▸ WHAT TO DO
Find the line containing "Where should I click to: Click", then print it and each following line through the end of the records, exactly and with nothing added; leave out any pictures.

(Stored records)
+===+

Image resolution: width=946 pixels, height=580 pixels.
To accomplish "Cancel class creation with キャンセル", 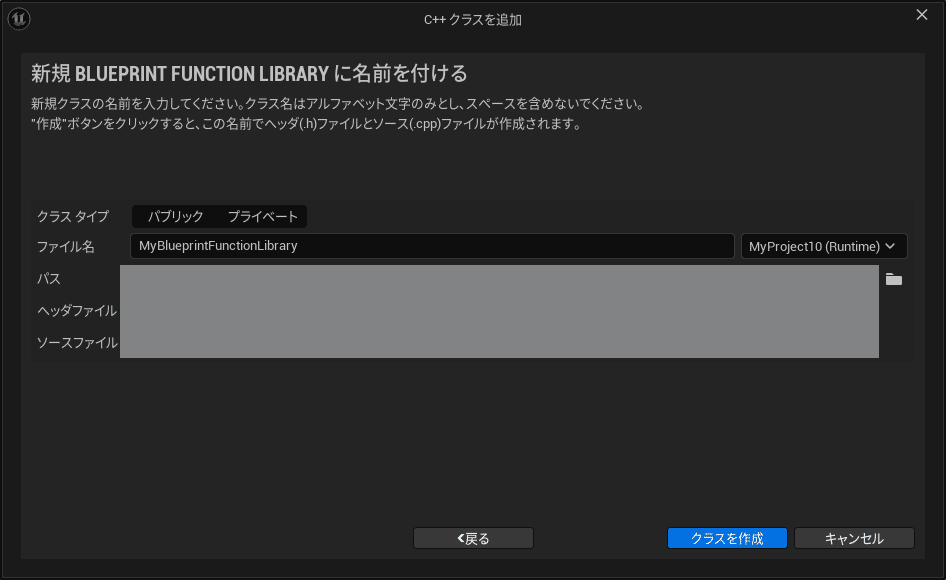I will pos(855,538).
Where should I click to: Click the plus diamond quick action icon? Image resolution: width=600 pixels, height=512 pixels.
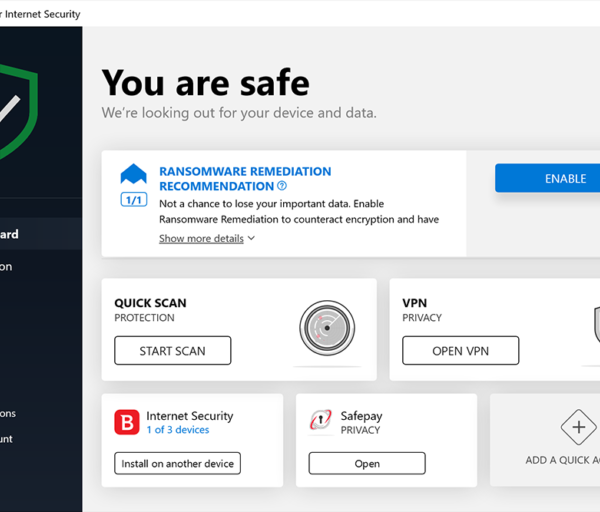coord(579,427)
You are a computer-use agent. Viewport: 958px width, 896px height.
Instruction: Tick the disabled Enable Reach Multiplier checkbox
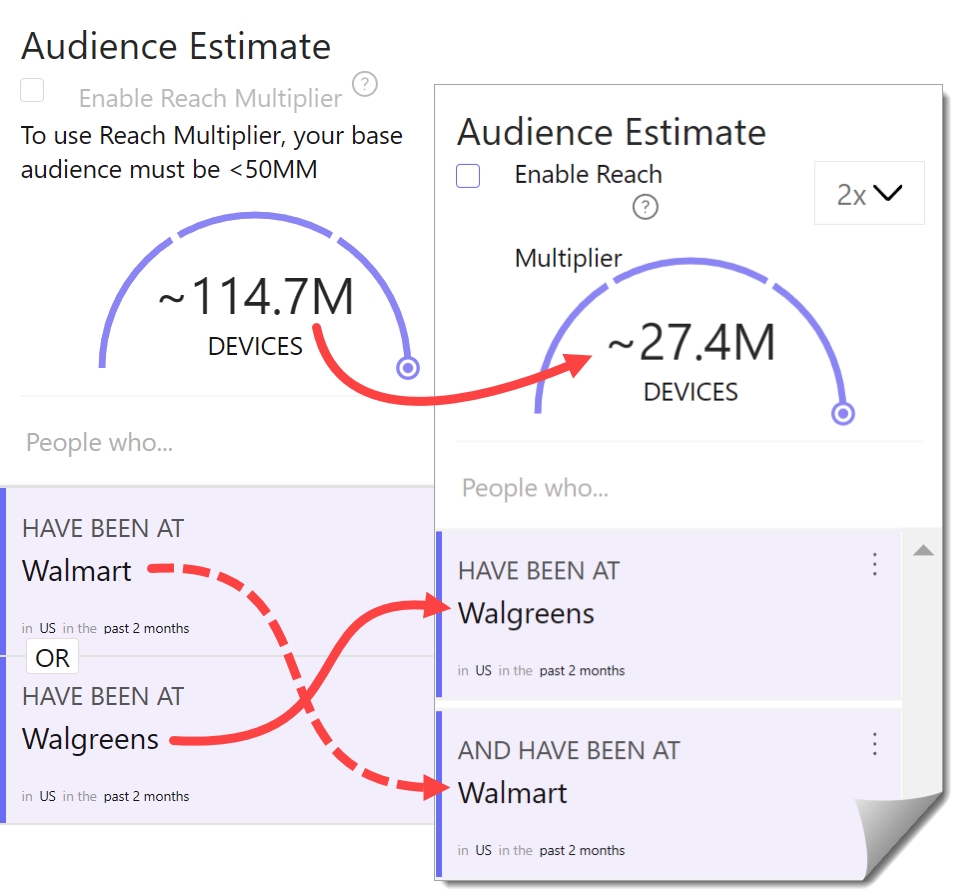(x=32, y=90)
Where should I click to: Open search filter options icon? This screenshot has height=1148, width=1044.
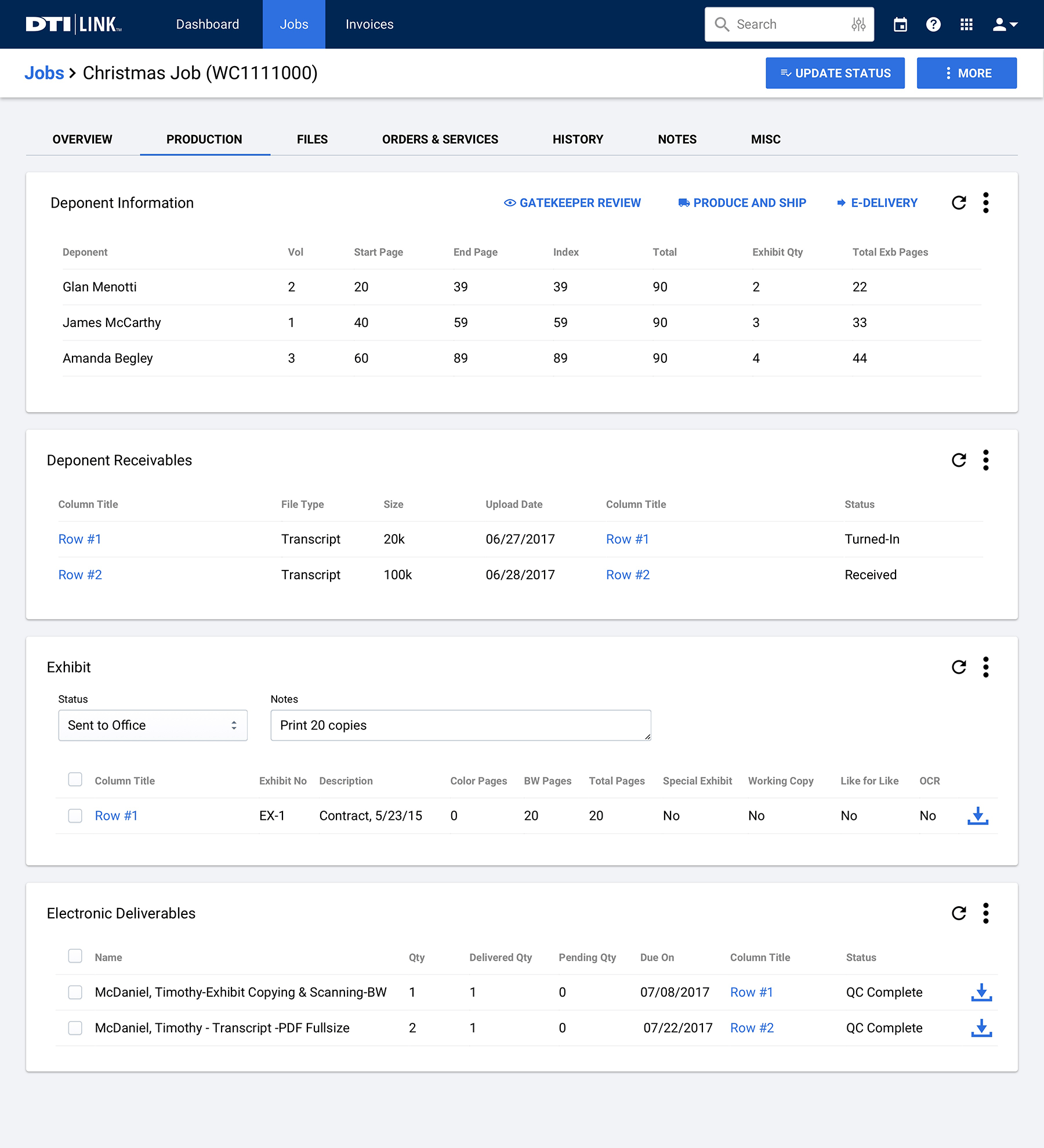858,24
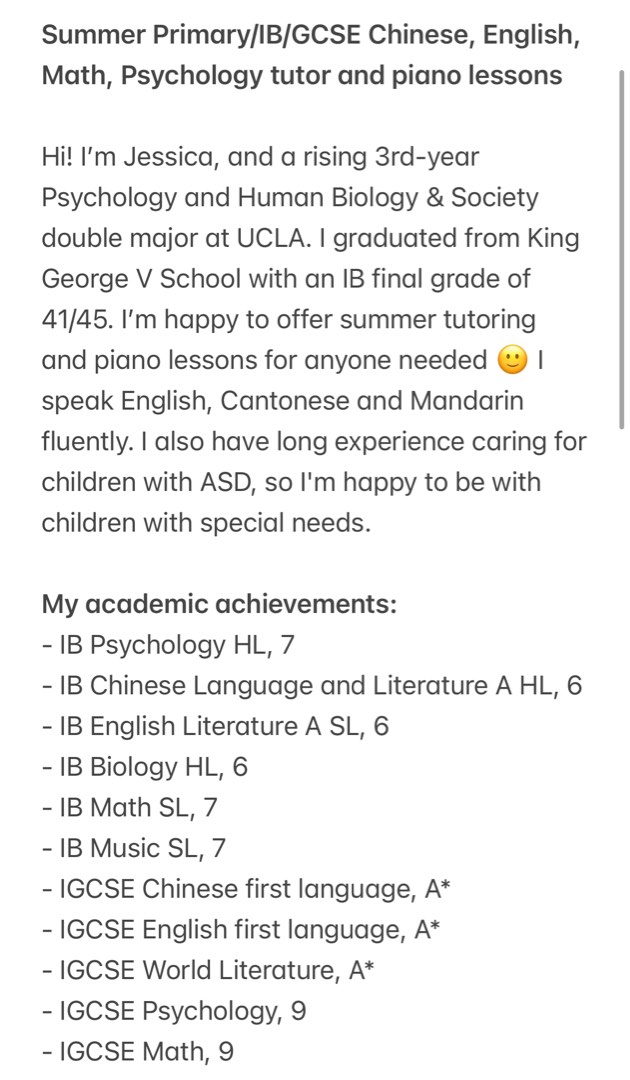630x1080 pixels.
Task: Click the 'IGCSE Math, 9' line
Action: [138, 1052]
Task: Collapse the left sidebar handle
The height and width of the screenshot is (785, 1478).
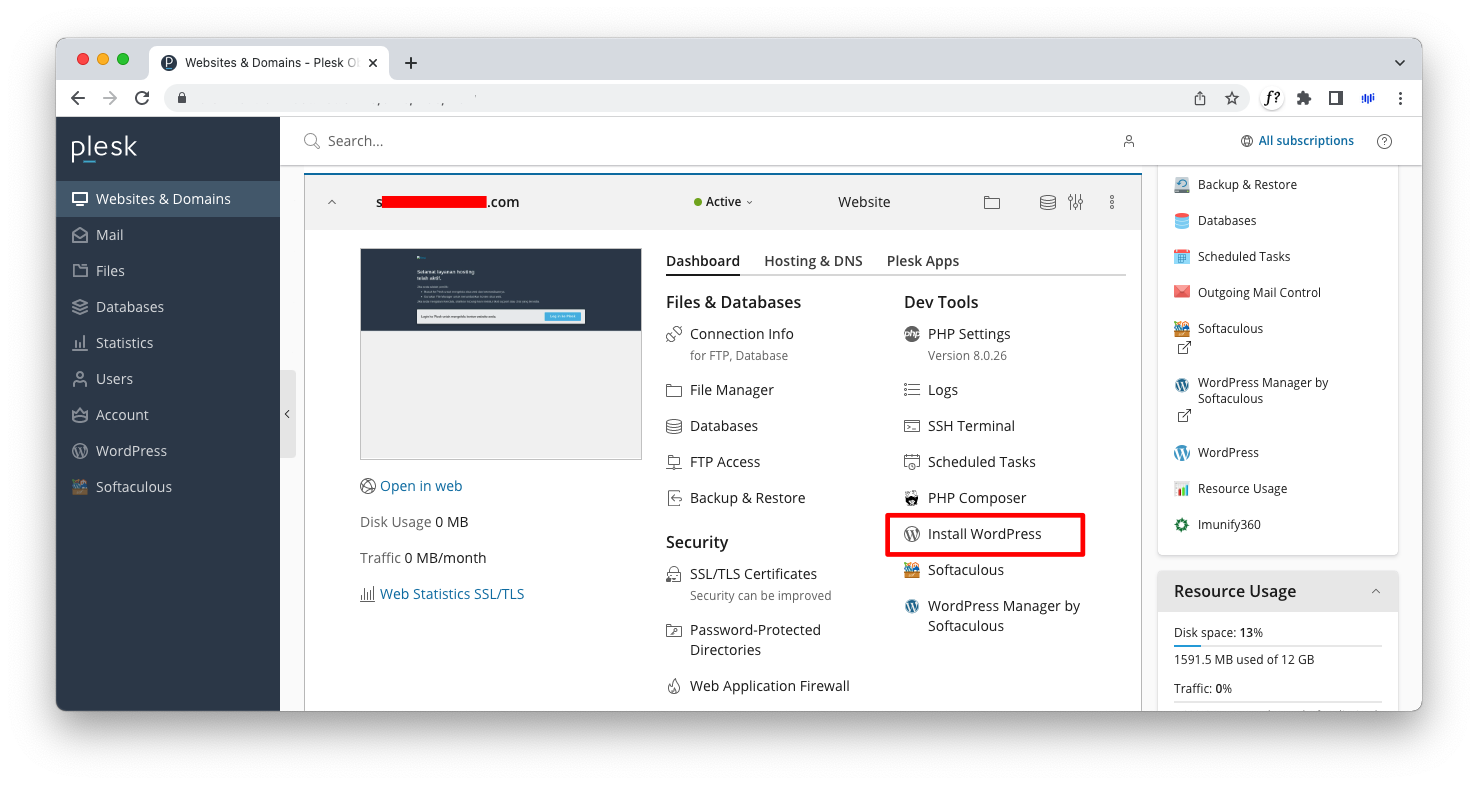Action: pyautogui.click(x=287, y=414)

+===+

▸ RESPONSE
Where should I click to: Click the plus diamond quick action icon? Image resolution: width=600 pixels, height=512 pixels.
coord(579,427)
You are a computer-use agent. Viewport: 958px width, 896px height.
Instruction: Tick the disabled Enable Reach Multiplier checkbox
(x=32, y=90)
Where should I click to: Open search filter options icon? This screenshot has height=1148, width=1044.
858,24
630x1080 pixels.
Task: Click the 'IGCSE Math, 9' line
Action: [138, 1052]
Task: Collapse the left sidebar handle
The height and width of the screenshot is (785, 1478).
Action: pyautogui.click(x=287, y=414)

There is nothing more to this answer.